Andy Bell, who opened WC, a pair of wine and charcuterie bars located in an old Edwardian bathroom in Clapham and a Grade II Victorian toilet in Bloomsbury, says that he and his partner wanted to preserve the history of the sites. “Our whole idea was trying to use as much of the existing design and architecture as possible without putting people off drinking and eating.”

For some of London’s indebted local councils, repurposing public conveniences as bars, brunch spots and other commercial uses brings in much-needed income and restores life to old buildings.

But the developments also highlight a decline in the city’s public services. According to a report published by Age UK this year, London has lost almost 100 public toilets in the past decade. In February, the British Toilet Association launched a campaign calling for a legal obligation to be placed on councils to provide more public lavatories.

Some councils have tried to get around the problem of dwindling public facilities via community toilet schemes — restaurants, bars and shops providing, sometimes for a fee, clean, safe and accessible toilets for the public as well as their customers.

Still, Londoners may feel that a bathroom in the corner of a café is no replacement for the Victorian splendour of those mothballed WCs — especially when other global cities are building inviting new facilities.

In Japan, for example, the Tokyo Toilet Project brought together architects and designers to rebuild 17 unique public lavatories in the Shibuya area between 2020 and 2023. The results, celebrated in the Oscar-nominated film Perfect Days by Wim Wenders, include outdoor, high-tech cubicles made from coloured glass walls that turn opaque when the door is locked.

Another design, a cedar-clad restroom of individual huts linked by walkways, was created to blend in with the park where it was built. The project is intended to be a symbol of Japanese hospitality.

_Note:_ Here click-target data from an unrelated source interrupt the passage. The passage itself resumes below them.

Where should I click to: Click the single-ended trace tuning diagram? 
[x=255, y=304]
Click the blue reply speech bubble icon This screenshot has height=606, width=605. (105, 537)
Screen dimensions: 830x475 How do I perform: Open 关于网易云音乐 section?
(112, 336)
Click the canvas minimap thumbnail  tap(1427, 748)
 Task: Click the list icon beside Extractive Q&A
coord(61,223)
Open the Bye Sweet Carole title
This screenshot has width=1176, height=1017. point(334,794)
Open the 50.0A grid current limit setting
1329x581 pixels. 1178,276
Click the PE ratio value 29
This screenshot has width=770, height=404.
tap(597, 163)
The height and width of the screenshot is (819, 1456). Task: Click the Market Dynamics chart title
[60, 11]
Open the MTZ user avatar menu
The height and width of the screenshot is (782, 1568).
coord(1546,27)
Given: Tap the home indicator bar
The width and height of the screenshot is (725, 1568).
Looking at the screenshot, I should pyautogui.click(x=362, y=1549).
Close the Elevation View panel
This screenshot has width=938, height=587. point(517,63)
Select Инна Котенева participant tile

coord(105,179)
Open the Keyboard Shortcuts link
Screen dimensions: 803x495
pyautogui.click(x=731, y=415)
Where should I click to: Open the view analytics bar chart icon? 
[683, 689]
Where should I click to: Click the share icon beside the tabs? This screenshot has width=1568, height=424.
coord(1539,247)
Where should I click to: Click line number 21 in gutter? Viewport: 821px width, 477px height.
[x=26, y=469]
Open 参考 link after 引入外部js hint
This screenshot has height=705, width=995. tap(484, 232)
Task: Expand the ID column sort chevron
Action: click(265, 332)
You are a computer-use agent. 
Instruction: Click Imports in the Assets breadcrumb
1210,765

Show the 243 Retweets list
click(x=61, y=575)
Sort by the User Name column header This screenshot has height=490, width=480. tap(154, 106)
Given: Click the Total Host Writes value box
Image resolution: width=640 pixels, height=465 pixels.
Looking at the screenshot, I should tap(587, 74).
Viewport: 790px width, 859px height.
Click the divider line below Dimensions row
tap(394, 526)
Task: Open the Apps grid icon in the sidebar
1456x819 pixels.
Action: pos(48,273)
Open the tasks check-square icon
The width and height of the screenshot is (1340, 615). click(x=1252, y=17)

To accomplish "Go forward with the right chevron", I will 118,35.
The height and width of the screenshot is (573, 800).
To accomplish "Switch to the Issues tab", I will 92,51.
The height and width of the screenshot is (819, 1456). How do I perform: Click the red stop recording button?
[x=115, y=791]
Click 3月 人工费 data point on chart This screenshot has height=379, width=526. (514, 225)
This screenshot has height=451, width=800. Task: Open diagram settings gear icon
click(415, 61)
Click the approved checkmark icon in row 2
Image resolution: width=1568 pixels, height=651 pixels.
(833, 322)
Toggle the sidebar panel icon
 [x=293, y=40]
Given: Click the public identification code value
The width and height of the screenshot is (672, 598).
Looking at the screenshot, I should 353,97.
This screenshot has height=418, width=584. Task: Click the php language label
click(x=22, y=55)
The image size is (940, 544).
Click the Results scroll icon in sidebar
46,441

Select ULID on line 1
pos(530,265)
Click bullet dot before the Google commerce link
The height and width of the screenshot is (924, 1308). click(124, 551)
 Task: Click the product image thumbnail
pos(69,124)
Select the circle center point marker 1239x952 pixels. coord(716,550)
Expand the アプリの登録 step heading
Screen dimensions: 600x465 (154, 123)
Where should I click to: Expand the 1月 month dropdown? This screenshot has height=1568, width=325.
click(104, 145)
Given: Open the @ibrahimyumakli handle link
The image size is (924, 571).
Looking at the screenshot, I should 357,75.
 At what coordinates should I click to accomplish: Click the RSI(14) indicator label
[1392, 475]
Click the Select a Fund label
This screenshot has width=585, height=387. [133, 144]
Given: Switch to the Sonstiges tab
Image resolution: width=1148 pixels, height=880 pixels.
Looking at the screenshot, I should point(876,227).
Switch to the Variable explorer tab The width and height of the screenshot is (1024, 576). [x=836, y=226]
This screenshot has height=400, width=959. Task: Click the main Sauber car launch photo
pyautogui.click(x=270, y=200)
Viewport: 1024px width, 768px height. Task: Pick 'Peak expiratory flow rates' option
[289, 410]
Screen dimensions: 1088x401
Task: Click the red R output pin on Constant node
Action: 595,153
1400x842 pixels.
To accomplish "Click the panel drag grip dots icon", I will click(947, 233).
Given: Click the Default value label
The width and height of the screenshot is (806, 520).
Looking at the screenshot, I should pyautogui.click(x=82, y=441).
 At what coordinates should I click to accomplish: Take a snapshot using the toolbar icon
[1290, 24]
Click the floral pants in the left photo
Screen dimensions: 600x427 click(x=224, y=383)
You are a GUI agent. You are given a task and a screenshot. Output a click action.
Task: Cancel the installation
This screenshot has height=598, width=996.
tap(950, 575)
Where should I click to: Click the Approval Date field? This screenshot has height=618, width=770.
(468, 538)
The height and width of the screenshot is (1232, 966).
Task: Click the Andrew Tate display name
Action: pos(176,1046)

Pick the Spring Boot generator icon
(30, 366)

Back in London, such lavish facilities are rare outside commercial developments. New public services are thin on the ground and not known for their grandeur. Some charge customers and operate within limited hours.

At Brixton’s disused subterranean toilets, at least one person seems to think the space should be returned to its original purpose. Not long after a rental notice went up, the graffitied insertion of an ‘i’ turned the site’s “To Let” sign into “Toilet”.